▶ **Work to be completed**: The output should match, line for line, the records from the line containing "others (56, 940)" through the line containing "OK (187, 680)", with every picture left out.

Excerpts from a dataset
########
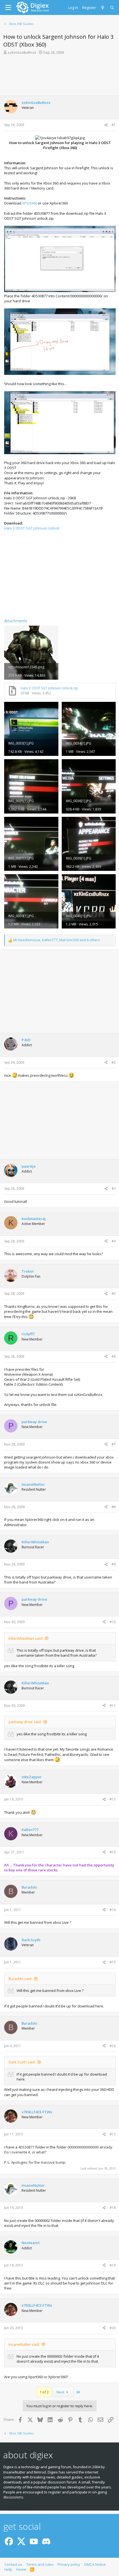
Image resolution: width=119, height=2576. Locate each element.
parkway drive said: (25, 1721)
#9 (114, 1564)
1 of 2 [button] (44, 2392)
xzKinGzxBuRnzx (22, 52)
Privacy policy (69, 2564)
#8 (114, 1507)
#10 (113, 1622)
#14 (113, 1909)
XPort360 (29, 203)
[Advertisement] (59, 75)
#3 (114, 1188)
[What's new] (103, 7)
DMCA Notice (95, 2564)
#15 (113, 1962)
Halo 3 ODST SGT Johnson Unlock (32, 528)
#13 (113, 1852)
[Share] (106, 125)
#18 (113, 2207)
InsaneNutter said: (24, 2344)
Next (60, 2392)
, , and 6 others (56, 940)
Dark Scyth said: (22, 2062)
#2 (114, 1062)
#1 (114, 124)
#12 (113, 1799)
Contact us (13, 2564)
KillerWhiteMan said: (26, 1638)
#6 (114, 1356)
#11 (113, 1705)
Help (8, 2569)
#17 (113, 2134)
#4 (114, 1241)
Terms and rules (40, 2564)
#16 (113, 2045)
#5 (114, 1293)
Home (21, 2569)
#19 (113, 2265)
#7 (114, 1444)
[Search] (112, 7)
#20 (113, 2328)
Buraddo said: (20, 1978)
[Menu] (8, 7)
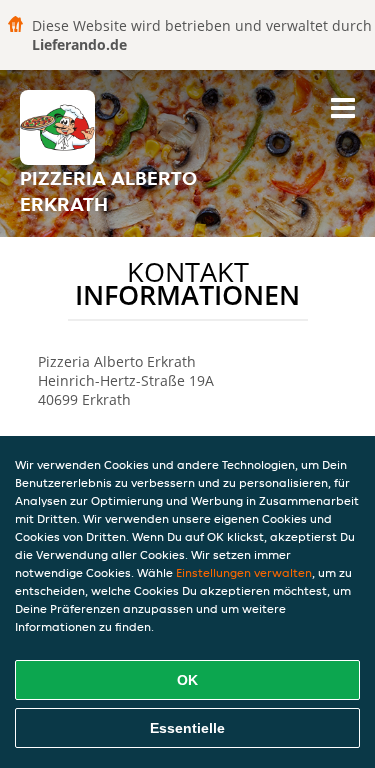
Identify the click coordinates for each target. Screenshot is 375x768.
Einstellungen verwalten (244, 572)
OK (187, 680)
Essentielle (187, 728)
########
▶ **Exercise output**:
, , and 6 others (56, 940)
Dark Scyth said: (22, 2062)
#2 (114, 1062)
#1 (114, 124)
#12 (113, 1799)
Contact us (13, 2564)
KillerWhiteMan said: (26, 1638)
#6 (114, 1356)
#11 (113, 1705)
Help (8, 2569)
#17 (113, 2134)
#4 (114, 1241)
Terms and rules (40, 2564)
#16 (113, 2045)
#5 (114, 1293)
Home (21, 2569)
#19 (113, 2265)
#7 (114, 1444)
[Search] (112, 7)
#20 (113, 2328)
Buraddo said: (20, 1978)
[Menu] (8, 7)
Identify the click coordinates for each target. Screenshot is 375x768.
Einstellungen verwalten (244, 572)
OK (187, 680)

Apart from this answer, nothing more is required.